Before Cruyff, Barcelona didn’t really have an identity beyond a Catalonian one. Cruyff gave Barcelona its identity as a team who play a certain style of football, just as he gave Dutch football a very similar style.

It’s easy to buy into the myth that Barcelona were always a team formed through culture and one with a self-imposed obligation to play beautiful, passing football. That means it’s easy to forget that Barcelona were managed to one of their most successful periods in their mid 20th Century history by Helenio Herrera, the man who won two European Cups with Inter Milan, pioneered catenaccio and counter attacking – the 1960s answer to Jose Mourinho.

Cruyff’s sense for how to play the game transformed Barcelona as a player, and transformed them again as a manager.

Possession football in Europe

“Did you bring another ball? This one belongs to us” – Eduardo Galeano quoting Uruguayan team Penarol’s taunts to their opposition in the 1950s.

Ok, so he didn’t invent keeping possession, but the 1960s saw quite a few ‘good versus evil’ moments where the purist, passing teams met the destroyers who only wanted to break up the game, keep clean sheets and win by scoring on the break.

The video above of Celtic’s 1974 European Cup defeat to Atletico Madrid is a perfect example of Jimmy Johnstone’s ‘good’ versus ‘evil’ of the team that kicked him off the pitch.

Cruyff’s vision, his way of seeing a game that made everything simpler and easier, meant keeping possession and making the ball do the work. It wasn’t just the Netherlands, Ajax and Barcelona that bought into it.
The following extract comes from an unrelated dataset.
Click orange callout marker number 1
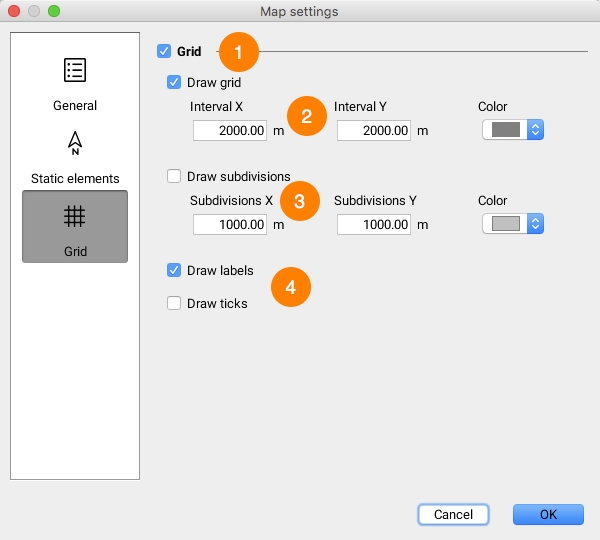The image size is (600, 540). tap(239, 51)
“We played for a 0-0 draw away from home… it was important that we could do that [defend well]” – Ruud Krol on Ajax’s 1-0 aggregate win over Benfica in the 1972 European Cup semi-final.
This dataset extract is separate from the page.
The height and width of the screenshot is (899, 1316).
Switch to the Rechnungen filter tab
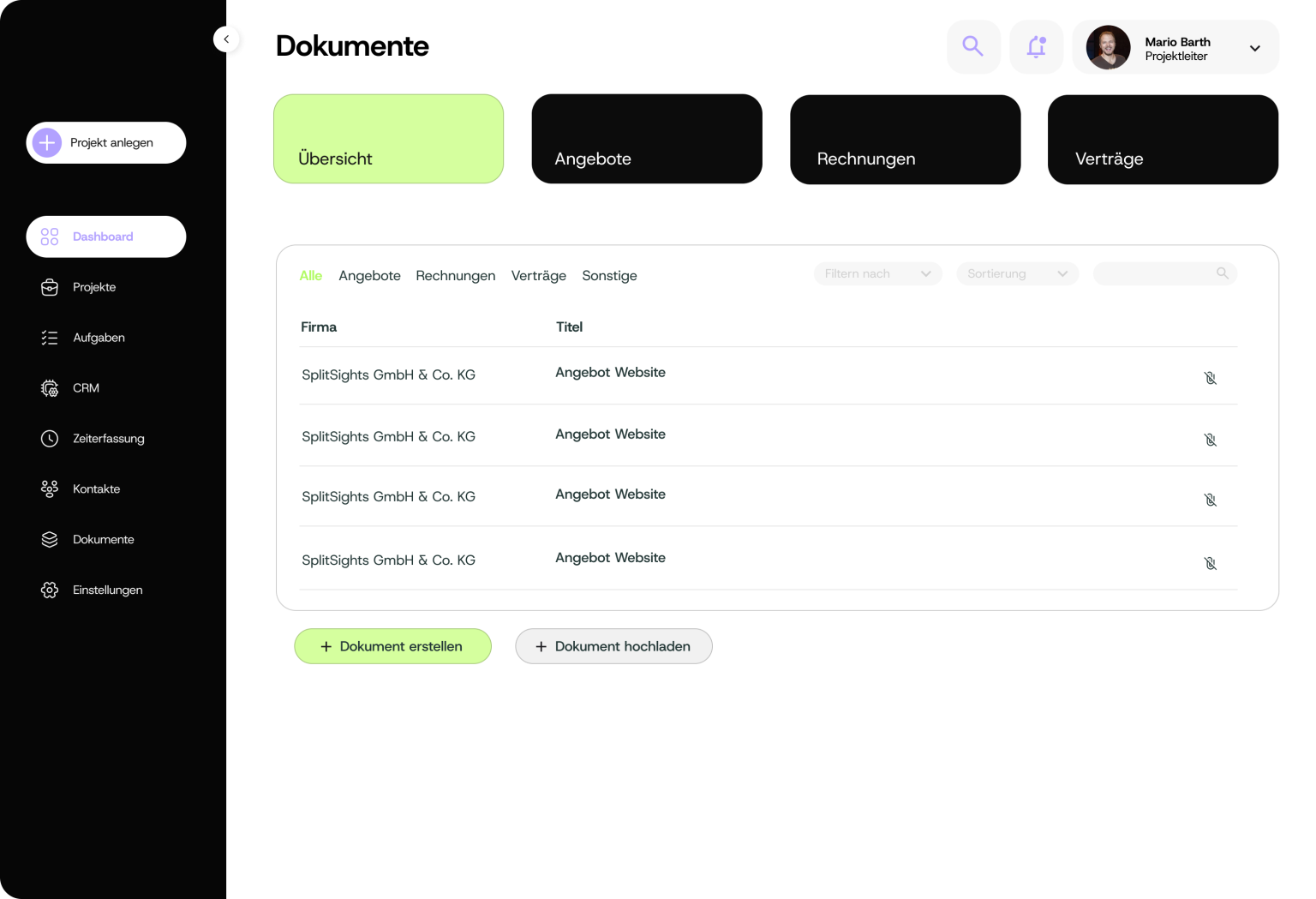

Perhaps the least likely, but possibly the most important contribution that Cruyff made to football. Sometimes you can’t win every game 6-0 and attain 70% of the ball possession. In fact, you can rarely do that.
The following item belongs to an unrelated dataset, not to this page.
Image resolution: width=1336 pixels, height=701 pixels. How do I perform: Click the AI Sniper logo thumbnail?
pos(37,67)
The game is about beauty and simplicity, sure, but it’s also about making sure you don’t wander into a bad neighbourhood and get mugged. Don’t lose the ball in a bad area. It’s simple, but it’s effective… it’s pragmatic too – if you’re going to play a beautiful passing game, you’re going to lose the ball. Just make sure you don’t do it somewhere they can score.

Pep Guardiola’s teams play on this principle. It’s why the wide players stay wide and the full backs push on. That’s an attacking philosophy at its core, but there’s a pragmatic edge too – if you’re in trouble, play the ball to the wingers. If they lose it, it’s ok because it’s hard to score when you have the ball in your own corner flag.

Louis van Gaal and Cruyff are two men who didn’t really get along, but Cruyff’s pragmatism applies to Van Gaal, too. Pressing the opposition is one thing, but keeping a high line, trying to squeeze the opposition into their own half and making the pitch too small to start attacks easily are all ideas employed by Cruyff at Barcelona that Van Gaal has subscribed to as well.

Although Van Gaal’s last few years in charge of Manchester United show his conservative side, Cruyff too wanted to make sure that his side didn’t lose possession in the wrong place – though Cruyff certainly placed a greater emphasis on risk. They certainly agreed on more than they argued about.